We’re all aware of the saying, “a problem shared is a problem halved” – but while we, as a nation, have become much better at opening up to our friends and families about our fears and worries, there is still a long way to go when it comes to voicing concerns at work.

Positive mental health is crucial in the workplace and this is where Focused Training Ireland comes in. Based in Carlow, its mission is to “supply candidates in training with the most up-to-date knowledge and skills surrounding mental health, both within and outside the workplace”. He follows this by saying “people need to know about the early development of mental health issues and where to go if they have a mental health problem, and to have someone in the workplace that is tuned into this is a real benefit for businesses.

David Gahan, the company’s managing director, says not enough is being done to promote good mental health at work, in terms of legislation and guidance for businesses to support staff but, together with mental health professionals, he is hopeful that next year will see more progress in this area.

“Hopefully, with the upcoming 2023 Mental Health Strategy being developed right now, things will improve, as mental health issues in the workplace are an everyday occurrence and we strive to improve the quality of how that support looks within business,” he said.

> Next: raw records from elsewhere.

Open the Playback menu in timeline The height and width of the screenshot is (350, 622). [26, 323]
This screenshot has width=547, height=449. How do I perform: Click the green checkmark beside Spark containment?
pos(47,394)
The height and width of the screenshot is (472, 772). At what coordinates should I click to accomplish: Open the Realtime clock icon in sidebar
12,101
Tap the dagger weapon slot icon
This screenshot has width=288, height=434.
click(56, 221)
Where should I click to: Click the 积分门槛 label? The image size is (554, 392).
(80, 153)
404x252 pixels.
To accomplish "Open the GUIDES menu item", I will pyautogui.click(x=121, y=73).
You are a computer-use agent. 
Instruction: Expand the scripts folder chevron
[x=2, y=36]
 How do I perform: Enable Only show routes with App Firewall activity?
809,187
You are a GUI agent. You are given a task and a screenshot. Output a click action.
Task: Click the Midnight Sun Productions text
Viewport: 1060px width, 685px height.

“But while some businesses will hold a webinar or have speakers come in and conduct a talk for an hour or two, we believe this isn’t enough. And although it is good for awareness and reducing the stigma surrounding mental ill health, for mental health and mental ill health to be supported properly in the workplace, education and knowledge needs to be on par with developing the skillset to have a supportive conversation around someone’s mental ill health, which can be very personal for the individual.

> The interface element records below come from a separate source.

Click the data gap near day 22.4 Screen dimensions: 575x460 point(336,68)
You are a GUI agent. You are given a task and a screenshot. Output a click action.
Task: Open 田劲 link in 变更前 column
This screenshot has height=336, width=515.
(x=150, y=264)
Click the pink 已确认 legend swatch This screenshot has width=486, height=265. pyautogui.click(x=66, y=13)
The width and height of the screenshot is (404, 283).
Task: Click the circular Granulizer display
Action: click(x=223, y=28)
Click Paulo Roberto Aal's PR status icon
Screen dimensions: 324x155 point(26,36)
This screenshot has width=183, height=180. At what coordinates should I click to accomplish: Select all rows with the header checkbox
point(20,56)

“Compared to England, Ireland is miles behind in terms of numbers trained in mental health at work – and this needs to change or people are going to suffer. Coming from an evidence-based perspective and letting businesses know what does and does not work is vital to ensure businesses are making the right decisions, in regard to the health and wellbeing of its staff.”

Helping to ensure good mental health in workplaces around Ireland, Focused Training Ireland uses counsellors and psychotherapists to conduct training as they believe that “the best trainers are those who have worked closely with clients who have experience in working with mental ill health”.

“All our mental health training is accredited, which means we must abide by very high standards of quality assurance,” said Gahan. “The result is that businesses get standardised training, delivered by people with their finger on the pulse. Our style of training is interactive and engaging. We believe that candidates need to be involved in the material, bringing it to life so it answers some of the questions they have about bringing mental health support into the workplace.

“Sometimes we get resistance from companies about the need for this sort of training, with some saying it’s just another course or programme for them to add to their already long list, which is totally understandable. But there are so many benefits to be had from training staff about mental health – it can help them to recognise the early warning signs and react to stress in a constructive manner. It can also be beneficial in helping to keep a daily check on the mental health and wellbeing of colleagues and to catch problems earlier.

“I think that one of the most valuable aspects of this training for businesses is that they can identify behaviours, provide support and signpost the person to proper mental health services. If businesses are not aware of the behaviours associated with mental health issues, they could be easily misunderstood as something negative, and may treat it as such, getting into a HR situation unnecessarily. And businesses may be applying disciplinary hearings when they may just need to apply reasonable accommodation – so instead, if they are tuned in, educated and have the skillset to manage mental health effectively, it stops a lot of problems coming down the track.”

Award winners

Gahan and his team have just been awarded Corporate Wellness Training Provider of the Year 2022/2023 – in acknowledgement of the high standards of practice they ensure to deliver from experts in the field.

“We are delighted with this win as we have done a lot of work to ensure the most professional people are discussing mental health in the workplace and ensuring that our training standards are objectively high working with awarding bodies to maintain this standard of practice,” said Gahan. “Given that we are one of the few accredited mental health training providers in Ireland, it is great to be recognised and appreciated for it – and the staff are elated with the win

“We are getting busier every quarter and we aim to promote mental health in the workplace and in the community in a meaningful and practical way. We have already broached into England, but we aim to become a bigger provider not just in Ireland, but in England, Scotland, Wales and Northern Ireland.

“We believe there is a market for this across the water as we are able to provide answers to problems – it’s a matter of looking at different legislation surrounding mental health in those countries and developing a strategy. So our staff are really dedicated to this and we believe we will soon have a market share in the UK.

The Manager Director finishes by: “We want to create a clearer vision of what mental ill health looks like so people can support and understand effectively.”